● Problem description:
The material below holds the lines to copy: from the one with "254x211 pixels." up to and including the one with "Image resolution: width=714". Copy them exactly and skip the pictures.

□ □ □

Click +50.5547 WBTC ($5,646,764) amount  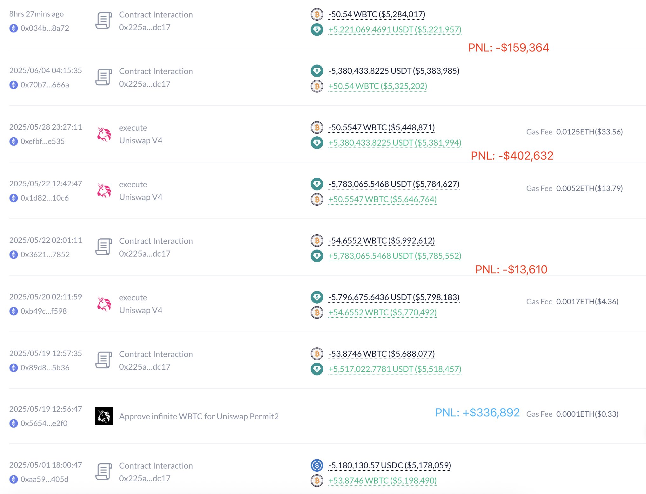(382, 199)
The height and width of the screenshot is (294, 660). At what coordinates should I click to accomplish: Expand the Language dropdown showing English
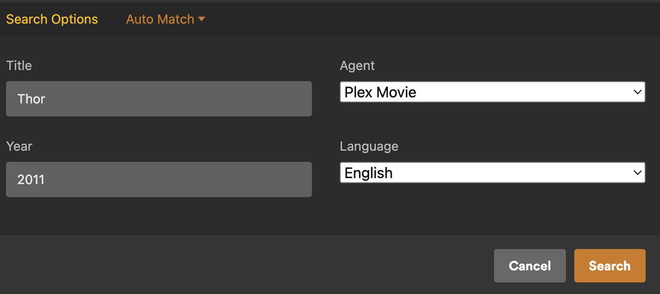pos(492,173)
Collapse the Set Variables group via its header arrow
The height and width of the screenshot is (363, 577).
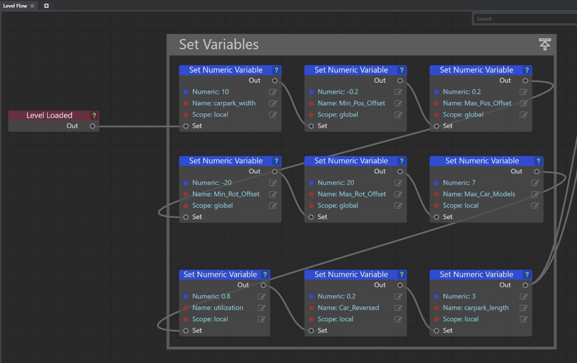tap(544, 44)
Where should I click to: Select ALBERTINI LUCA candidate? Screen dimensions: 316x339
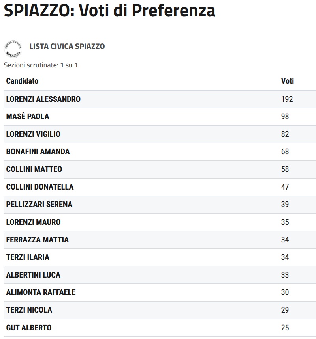(33, 275)
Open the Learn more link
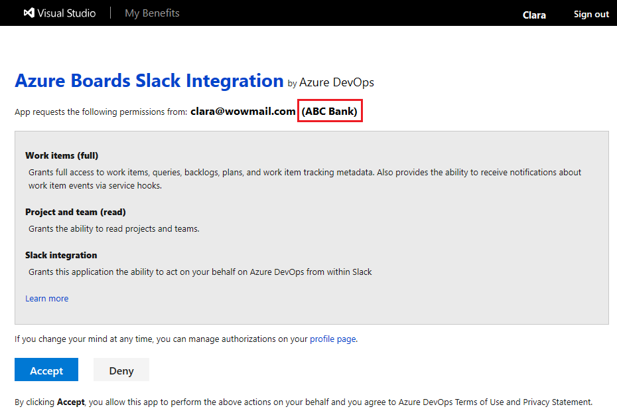The image size is (617, 413). pyautogui.click(x=46, y=299)
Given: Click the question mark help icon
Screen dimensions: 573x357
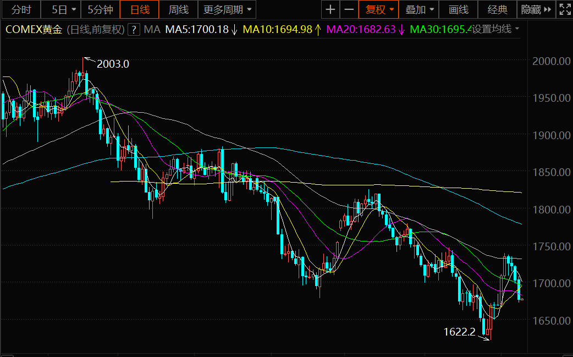Looking at the screenshot, I should [133, 30].
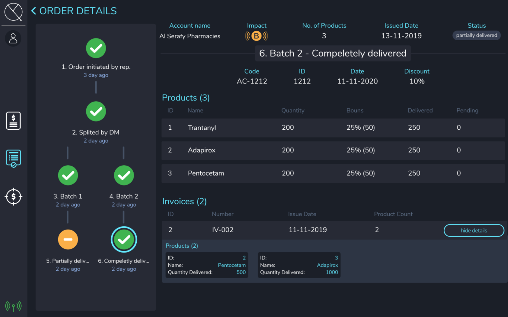Select the orders checklist sidebar icon
This screenshot has width=508, height=317.
point(13,158)
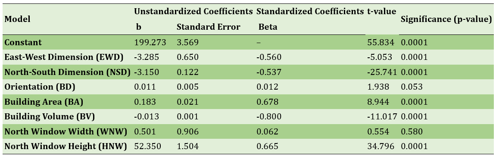Image resolution: width=496 pixels, height=156 pixels.
Task: Click the East-West Dimension (EWD) row label
Action: click(64, 57)
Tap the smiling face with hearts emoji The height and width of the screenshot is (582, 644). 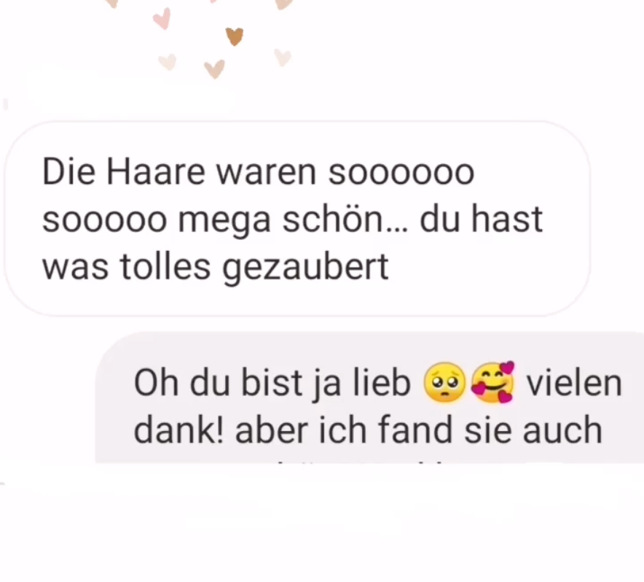click(x=492, y=382)
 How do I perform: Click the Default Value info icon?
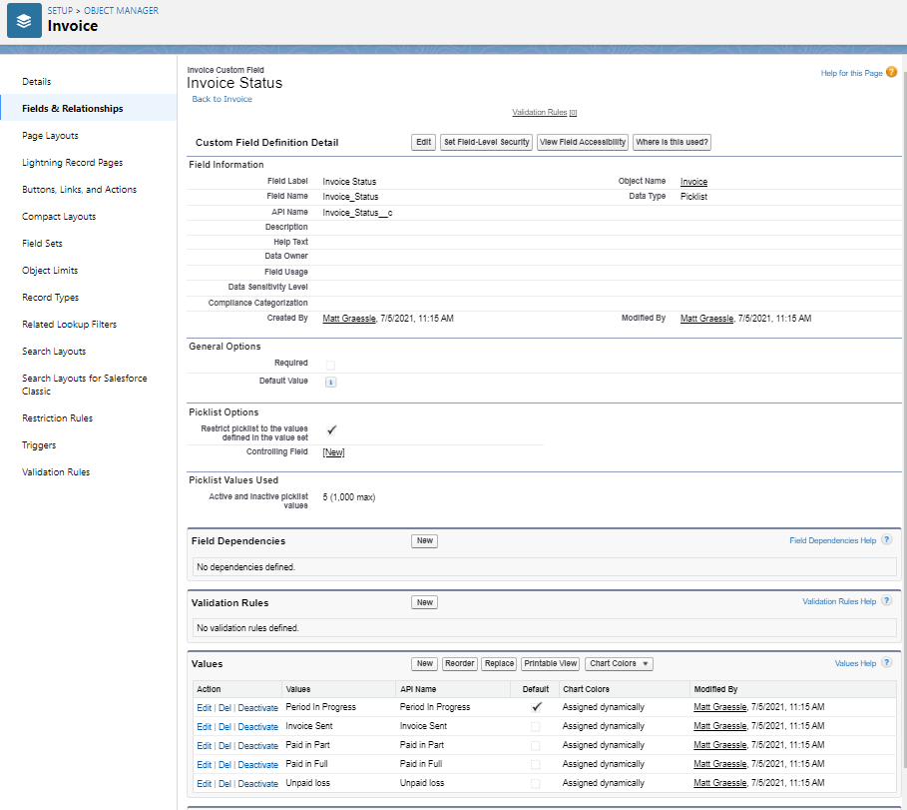pyautogui.click(x=330, y=382)
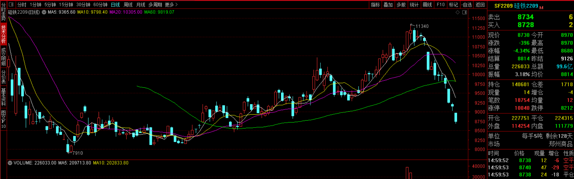Click the 11340 high price marker
The height and width of the screenshot is (179, 574).
tap(422, 26)
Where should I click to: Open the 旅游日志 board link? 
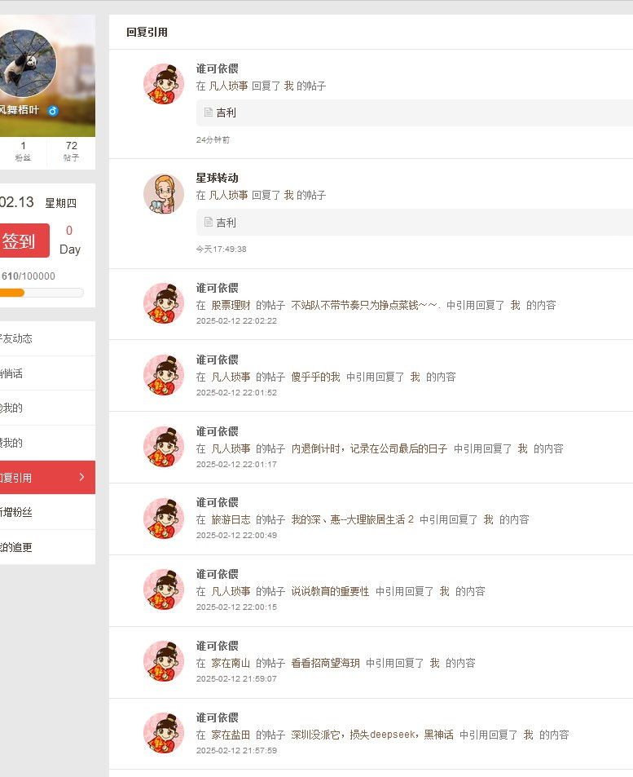(x=230, y=519)
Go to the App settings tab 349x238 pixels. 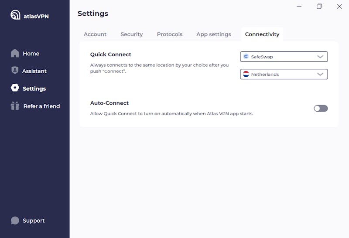tap(214, 34)
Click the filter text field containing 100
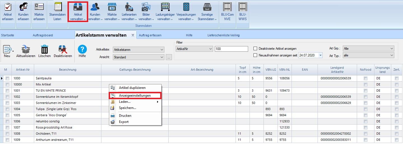 point(231,49)
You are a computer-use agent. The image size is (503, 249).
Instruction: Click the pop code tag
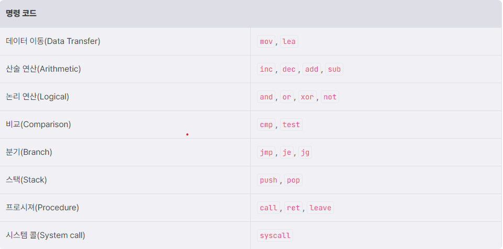(x=293, y=180)
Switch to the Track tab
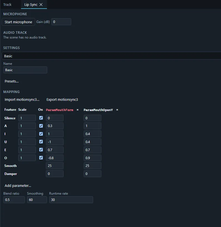This screenshot has width=221, height=227. (x=7, y=5)
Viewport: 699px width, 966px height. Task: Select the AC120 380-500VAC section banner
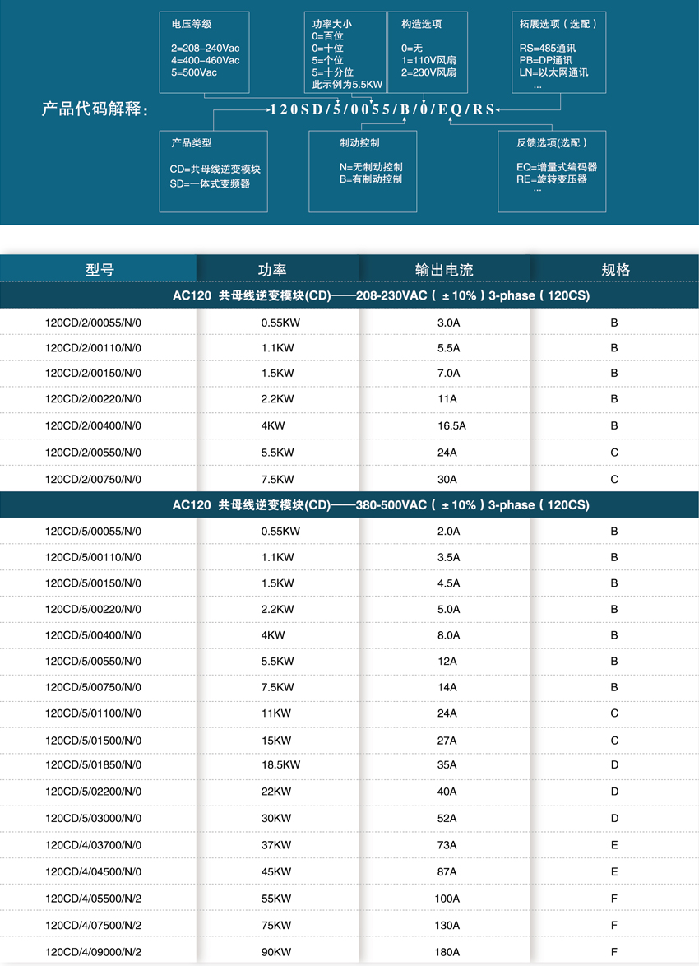(x=350, y=504)
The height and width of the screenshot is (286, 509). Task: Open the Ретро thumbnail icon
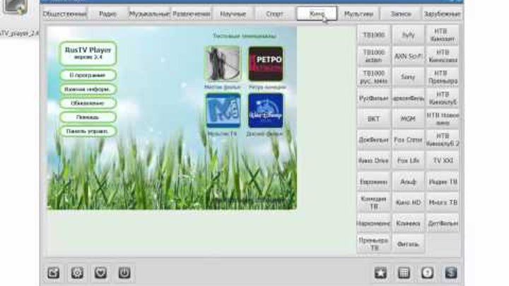point(266,64)
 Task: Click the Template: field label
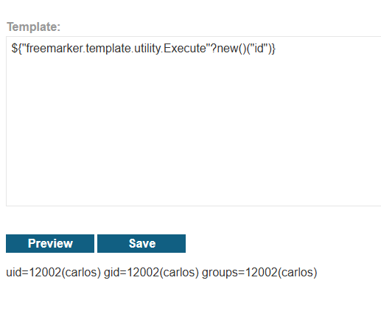[33, 27]
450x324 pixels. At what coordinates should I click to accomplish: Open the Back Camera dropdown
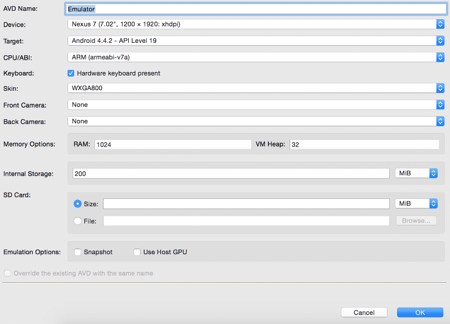pyautogui.click(x=256, y=121)
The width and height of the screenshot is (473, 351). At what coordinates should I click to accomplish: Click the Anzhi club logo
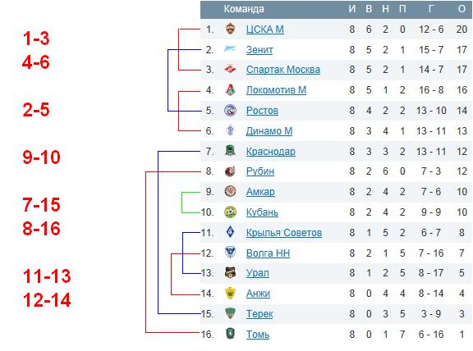point(230,293)
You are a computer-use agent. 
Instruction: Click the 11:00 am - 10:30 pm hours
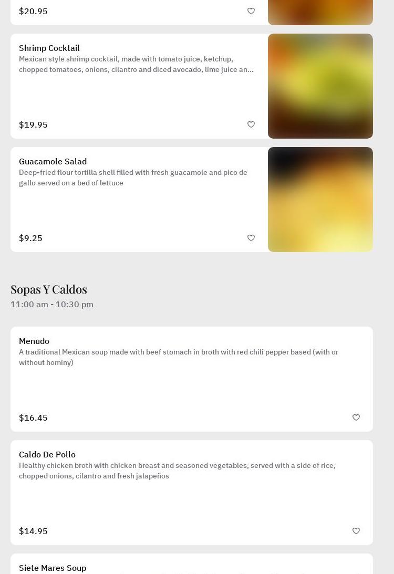[52, 304]
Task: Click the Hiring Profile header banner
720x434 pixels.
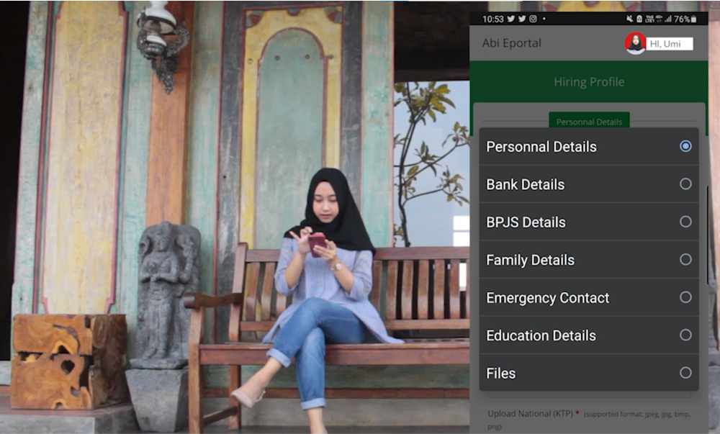Action: 589,82
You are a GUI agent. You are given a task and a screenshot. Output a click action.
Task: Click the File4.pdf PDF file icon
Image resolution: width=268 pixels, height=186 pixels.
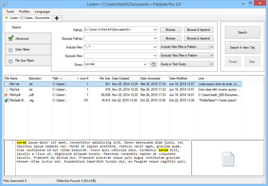(x=6, y=95)
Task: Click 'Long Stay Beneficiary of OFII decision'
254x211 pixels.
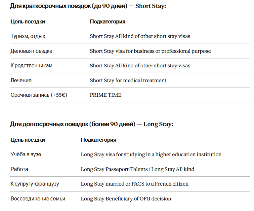Action: click(x=126, y=198)
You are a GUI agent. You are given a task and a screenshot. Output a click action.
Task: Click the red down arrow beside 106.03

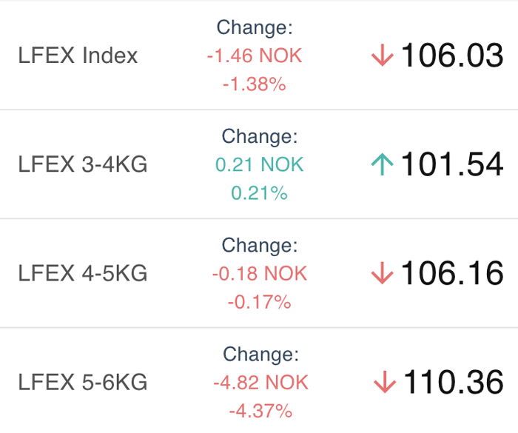coord(383,56)
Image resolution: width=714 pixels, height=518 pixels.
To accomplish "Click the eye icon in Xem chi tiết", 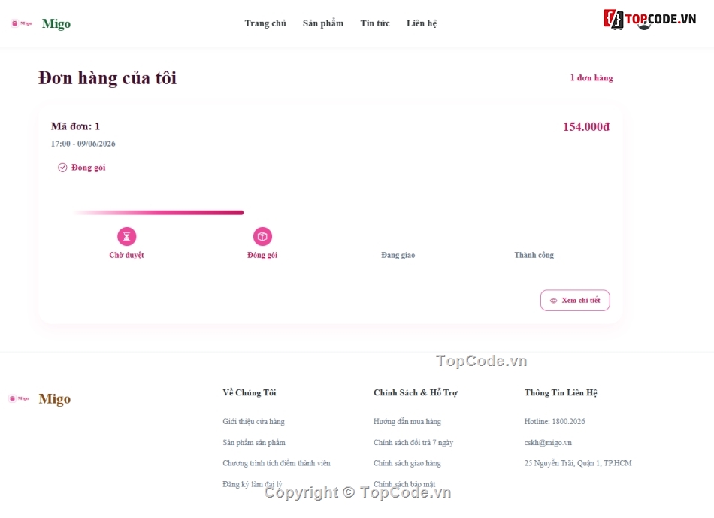I will coord(553,301).
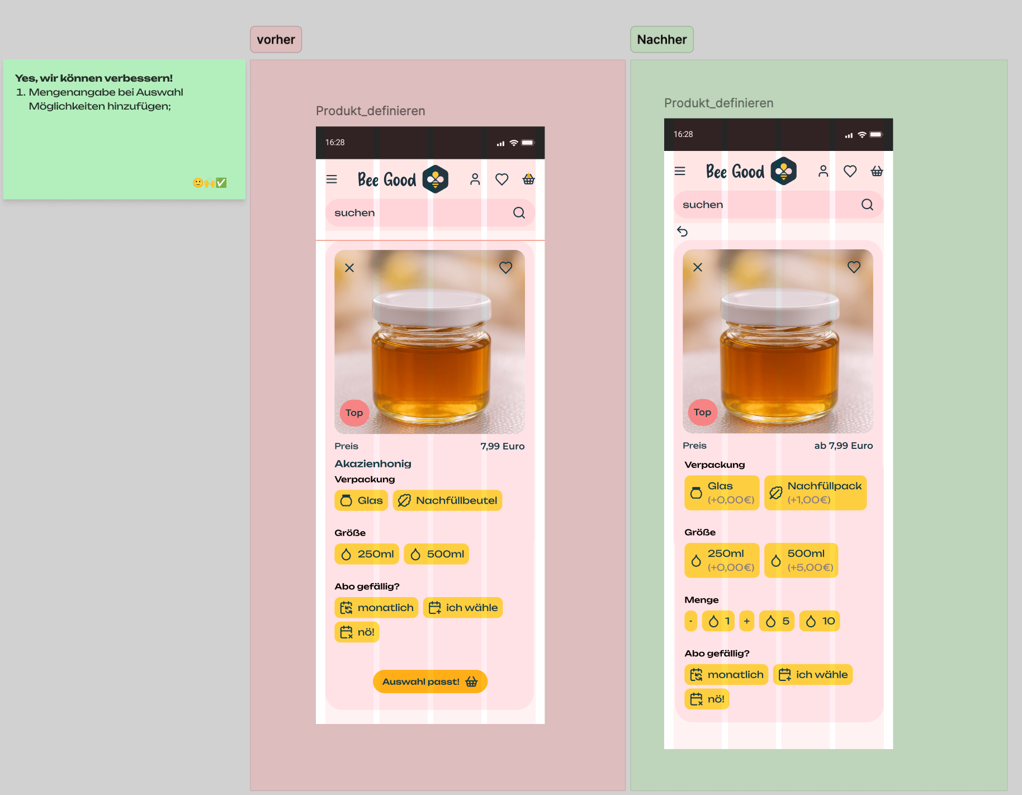Click the back arrow icon below the Nachher search bar
Screen dimensions: 1022x795
(x=682, y=231)
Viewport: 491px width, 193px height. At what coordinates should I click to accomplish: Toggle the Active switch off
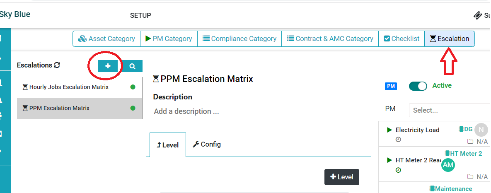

□ □ □

● Result for this task:
254x211 pixels.
Action: click(x=126, y=198)
You are a GUI agent. You are given a task and a screenshot. Output a click action.
Task: Click the red down arrow beside 106.03

coord(383,56)
Image resolution: width=714 pixels, height=518 pixels.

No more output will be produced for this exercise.